Records START
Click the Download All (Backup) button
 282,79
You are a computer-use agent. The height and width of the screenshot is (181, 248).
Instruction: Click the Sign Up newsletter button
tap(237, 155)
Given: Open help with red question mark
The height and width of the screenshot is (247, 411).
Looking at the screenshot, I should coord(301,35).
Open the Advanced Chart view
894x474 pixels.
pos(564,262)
Records END
Records START
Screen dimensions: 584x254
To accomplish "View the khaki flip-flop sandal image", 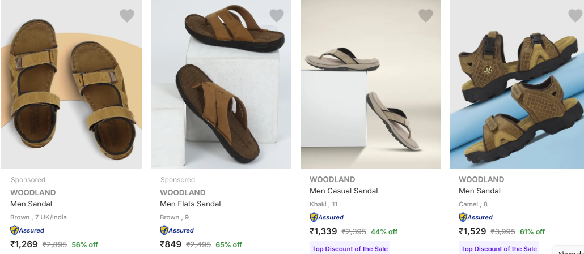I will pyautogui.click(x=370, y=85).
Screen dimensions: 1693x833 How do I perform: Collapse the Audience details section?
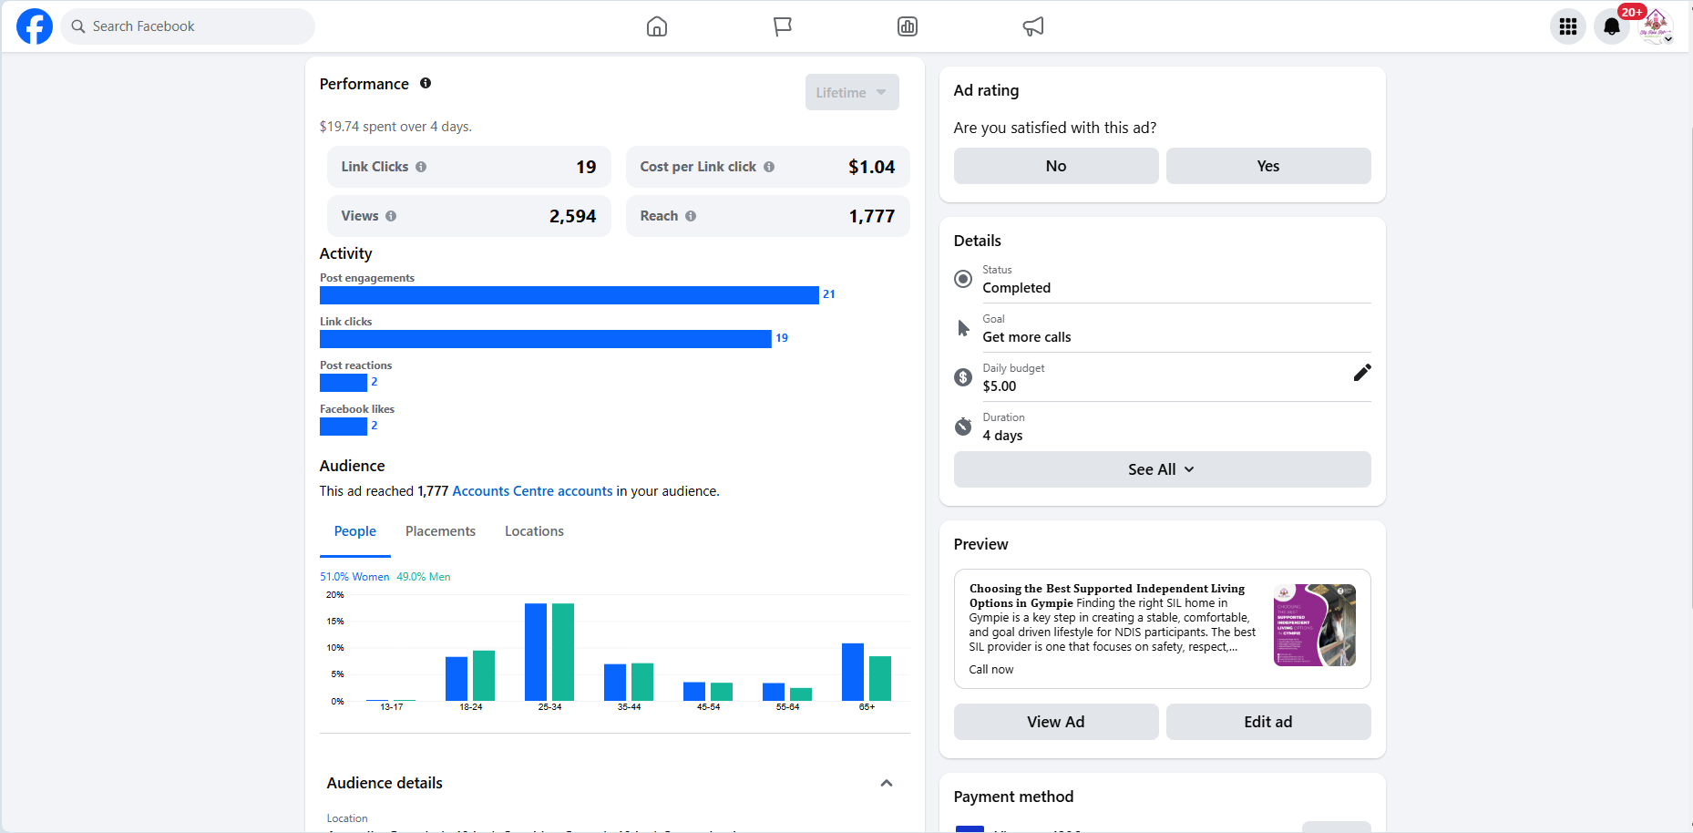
Records END
== Assignment ==
Your reply should consist solely of the number of lines above that contain the word "dimensions".

== Completed task ==
2